_WHAT YOU NEED TO DO_
Please copy each line of the listing that includes the string "resolution".

_ENTRIES PROVIDED_
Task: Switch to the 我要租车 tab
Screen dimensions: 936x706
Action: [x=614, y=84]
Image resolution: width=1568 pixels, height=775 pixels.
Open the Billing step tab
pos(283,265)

==

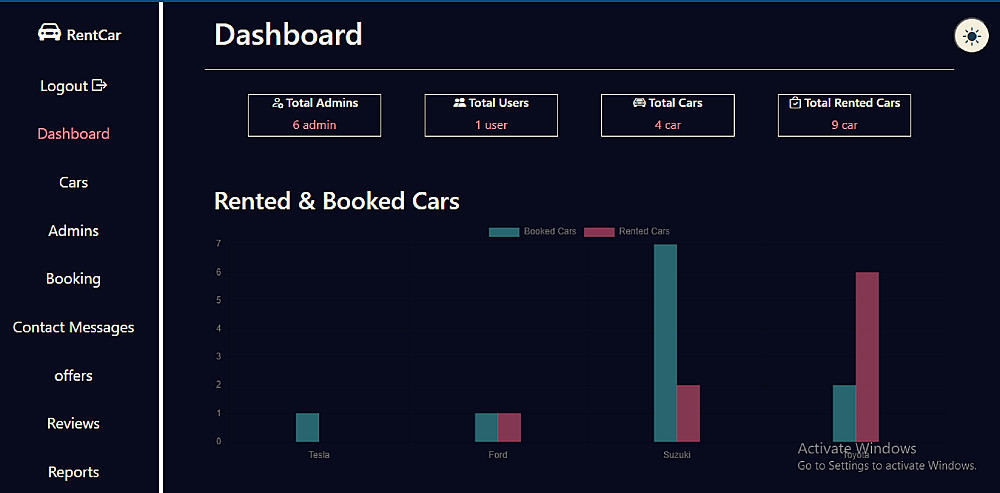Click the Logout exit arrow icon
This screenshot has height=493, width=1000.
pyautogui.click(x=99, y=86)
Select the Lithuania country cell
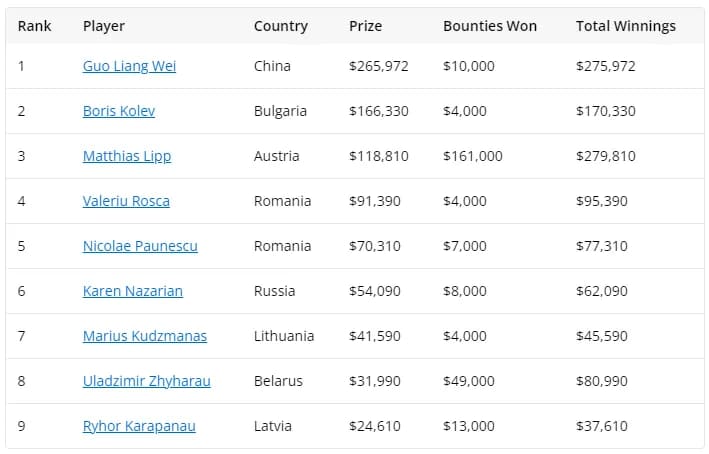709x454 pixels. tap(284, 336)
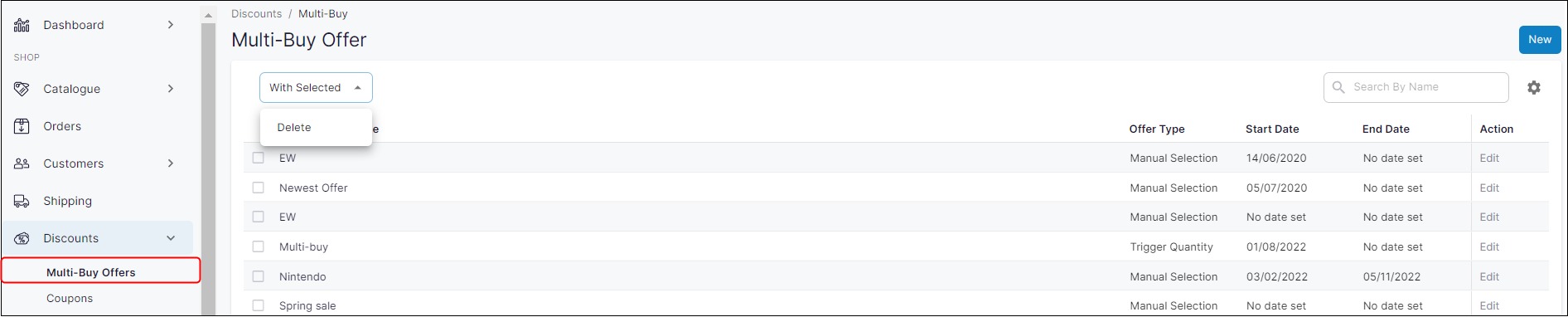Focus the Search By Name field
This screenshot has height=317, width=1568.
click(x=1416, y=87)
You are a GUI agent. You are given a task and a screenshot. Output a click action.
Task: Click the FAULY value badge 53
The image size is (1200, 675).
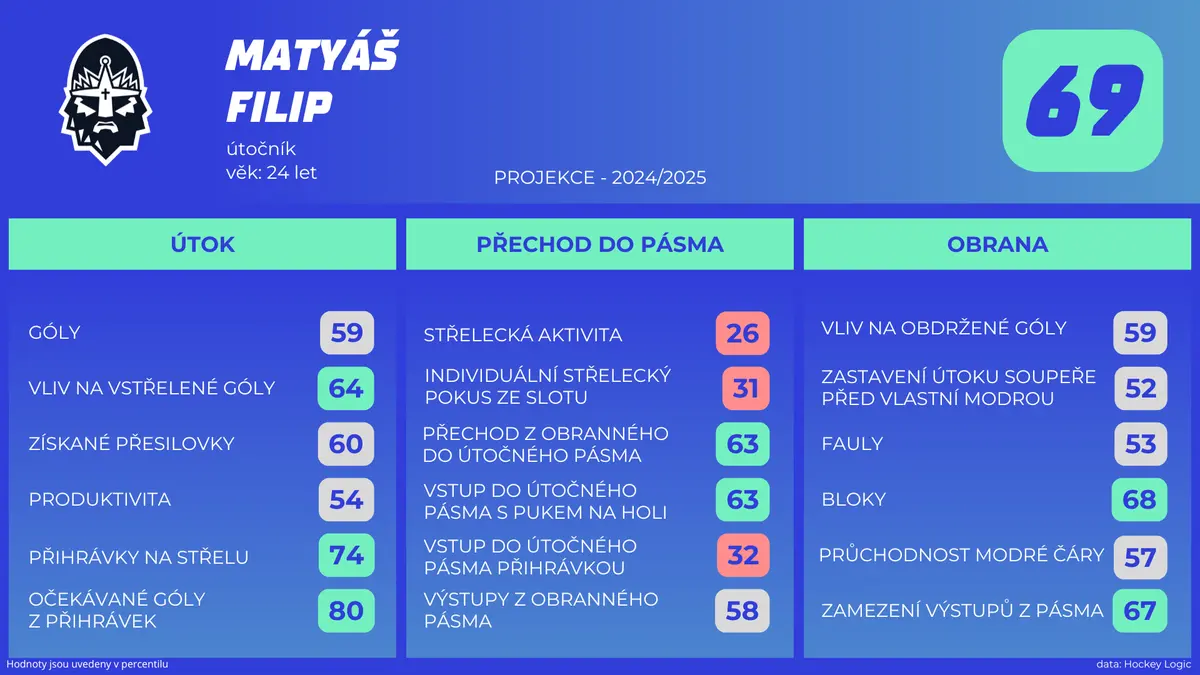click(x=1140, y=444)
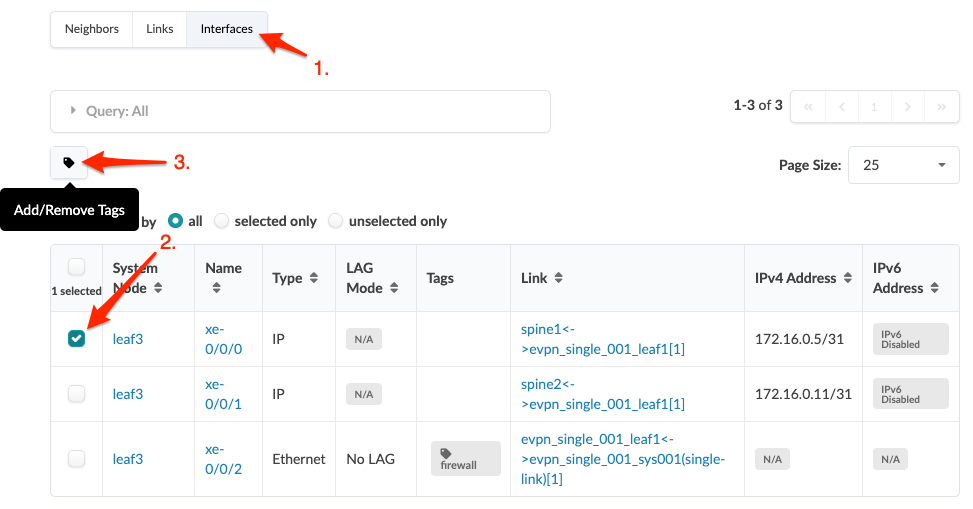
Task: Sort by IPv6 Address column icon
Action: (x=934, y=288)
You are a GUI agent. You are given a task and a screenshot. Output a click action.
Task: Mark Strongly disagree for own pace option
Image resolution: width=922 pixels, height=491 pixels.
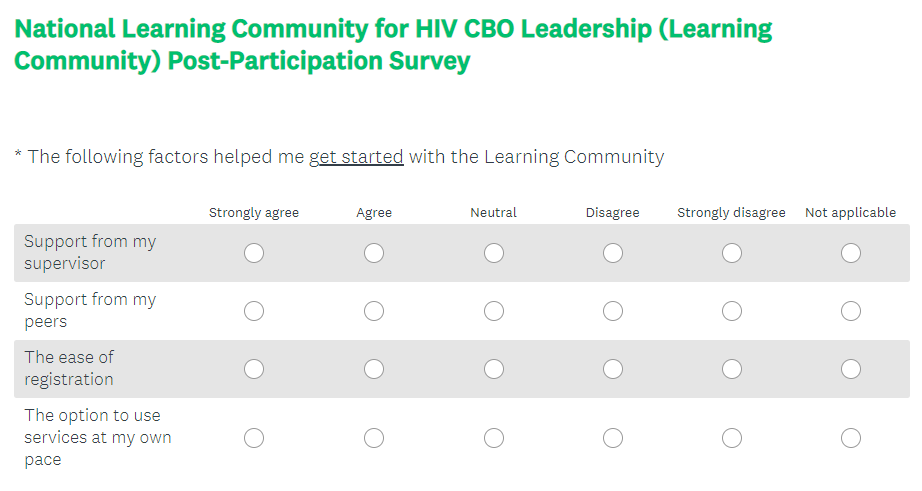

_TASK RESPONSE_
Image resolution: width=1568 pixels, height=775 pixels.
Image resolution: width=922 pixels, height=491 pixels.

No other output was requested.